Witnesses react differently to seeing killing incident

It must also be considered that, as elucidated by the statements of Aviles himself, he and Contapay had never met before the stabbing incident. Contapay cannot therefore, could not have been impelled by ill will or evil intent in testifying against Aviles whom he did not know prior to the incident.

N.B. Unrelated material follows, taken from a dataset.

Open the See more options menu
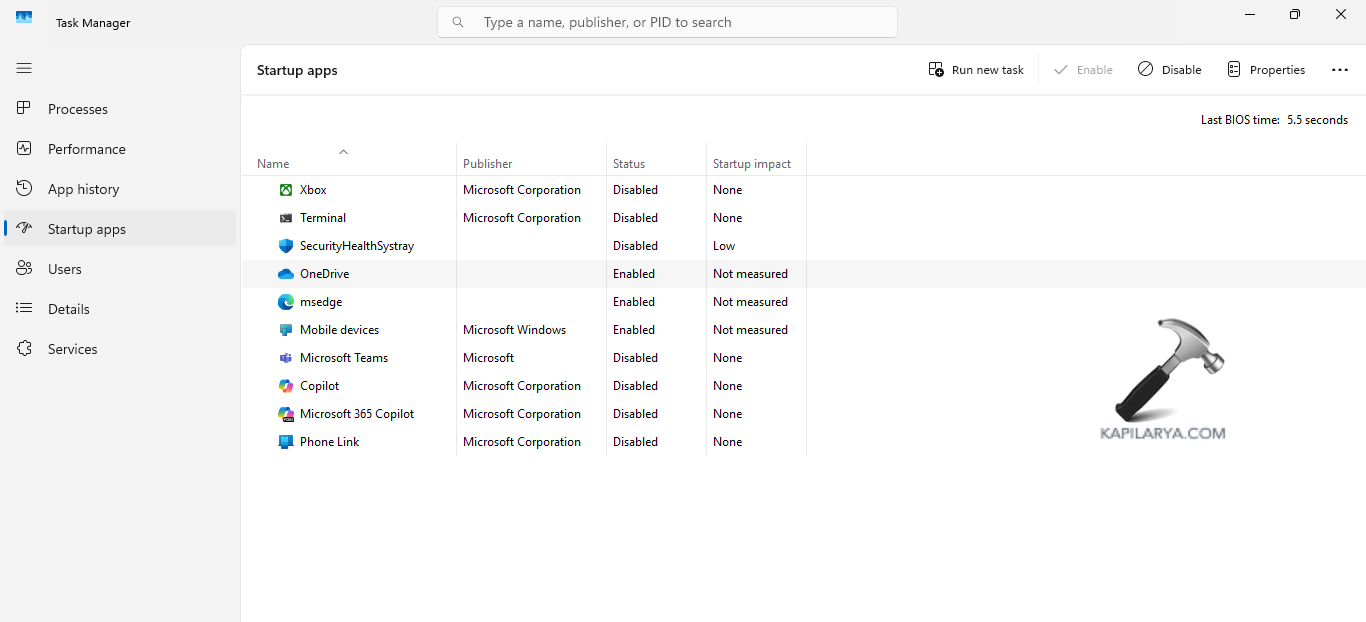The image size is (1366, 622). [x=1340, y=69]
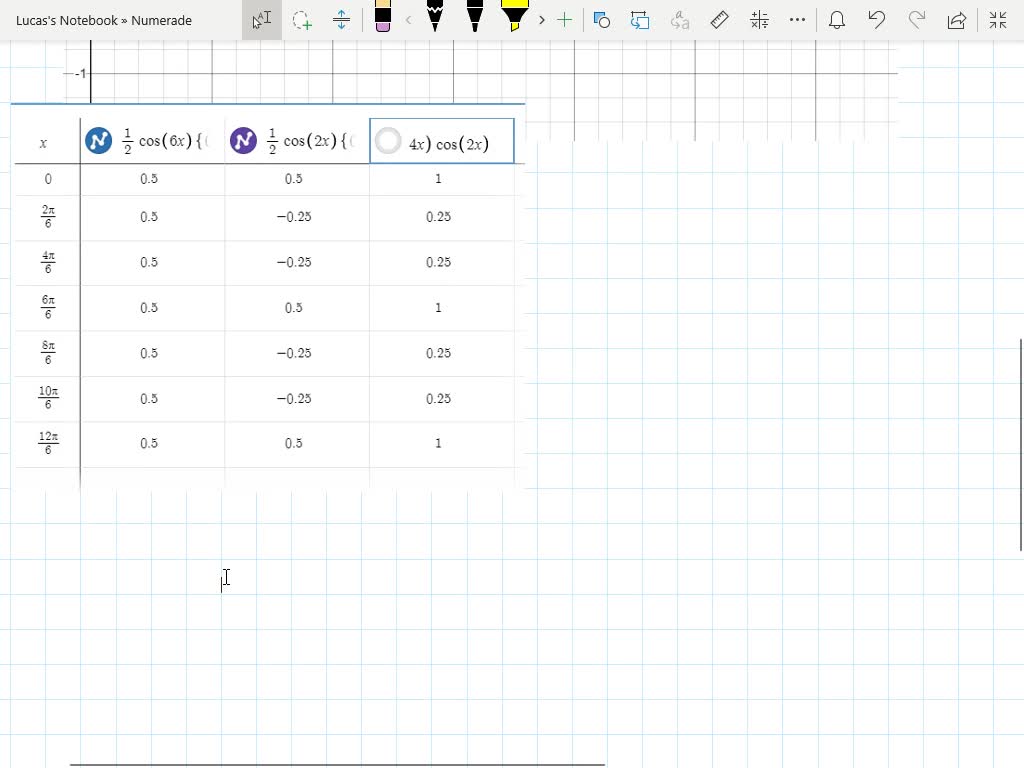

Neither is the Supreme Court persuaded by Aviles argument that it is more consistent with human nature that a persons attention would be caught up in the ongoing struggle, rather than in trying to recognize the attacker. Different people react differently to a given situation, and there is no standard form of behavioral response when one is confronted with a strange, startling or frightful experience. Witnessing a crime is one novel experience which elicits different reactions from witnesses for which no clear-cut standard of behavior can be drawn. This is especially true if the assailant is physically near the witness.
In People v. Aquino, the Supreme Court even held that: There is no standard rule by which witnesses to a crime may react. Often, the face and body movements of the assailant create an impression which cannot be easily erased from the memory of witnesses x x x.

This finding of credibility on the part of Contapay likewise obliges the Supreme Court to affirm the ruling of the trial court and the Court of Appeals finding Aviles guilty of slight physical injuries. Contapays testimony was the evidence presented to prove not only the killing of Arenas, but likewise the stabbing of Contapay himself who had tried to help Arenas. (G.R. No. 172967; December 19, 2007)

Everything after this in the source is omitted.